“We’ve learned a crucial lesson in the past few months: our democracy is not as easily ‘deconstructed’ as Steve Bannon might have hoped” Lawrence Douglas
We have learned one crucial lesson since January 20 – we are not Germany in 1933. I shared the fear that Trump represented an existential threat to American democracy. I am not convinced those fears have been entirely allayed. But the first hundred days of the Trump presidency have demonstrated that American institutions and traditions of democratic constitutionalism are not as easily “deconstructed” as Steve Bannon might have hope.
We should be proud of the resistance shown by our civil society.
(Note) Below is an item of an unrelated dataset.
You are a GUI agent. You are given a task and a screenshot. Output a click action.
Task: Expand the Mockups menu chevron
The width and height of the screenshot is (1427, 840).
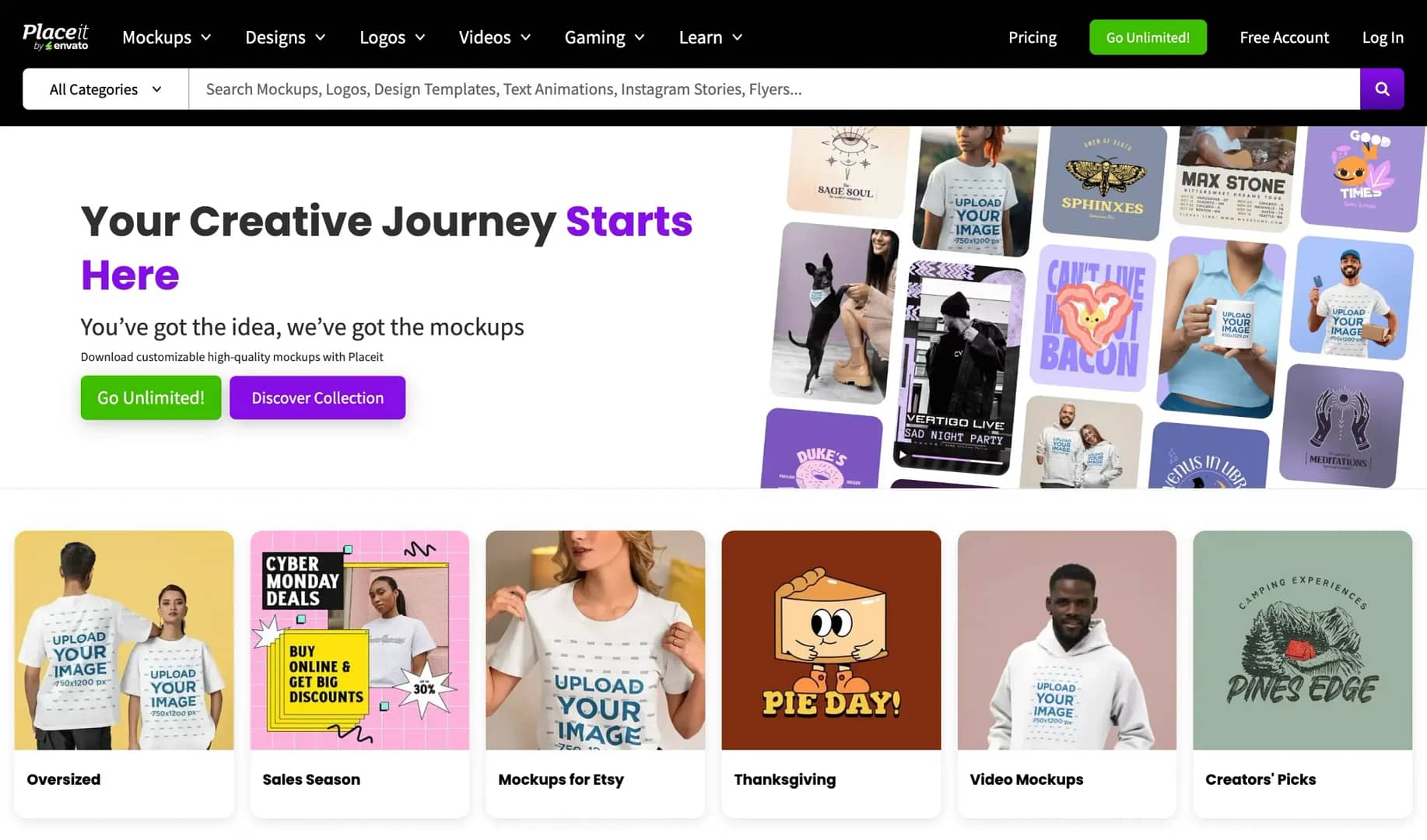pos(206,37)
Ordinary citizens have taken to the streets in record numbers; we have confronted our representatives in town-hall meetings; we have flooded members of Congress with letters and emails; we have organized ourselves into groups such as Daily Action, mobilizing the energies of millions unwilling to quietly acquiesce in the destruction of American democracy.
In one weekend, the ACLU received more online contributions than it typically receives in six years. Art supply stores are enjoying gravy days, as Americans race to purchase poster boards and magic markers, the low-tech tools of peaceful protest.
We should be proud of our “so-called” federal judges, who, in jurisdictions from Massachusetts to an “island in the Pacific,” have put a stop to Trump’s travel bans and now have barred the administration from penalizing sanctuary cities by withholding federal funds. These judges, appointed by Democratic and Republican presidents, have demonstrated the indispensability of judicial independence to the maintenance and preservation of constitutional values.
We should likewise feel grateful for the work done by our great institutions of “fake news” that have withstood unprecedented attacks from the president, and have worked tirelessly to subject Trump’s lies and distortions to the rigors of fact-checking and critical scrutiny.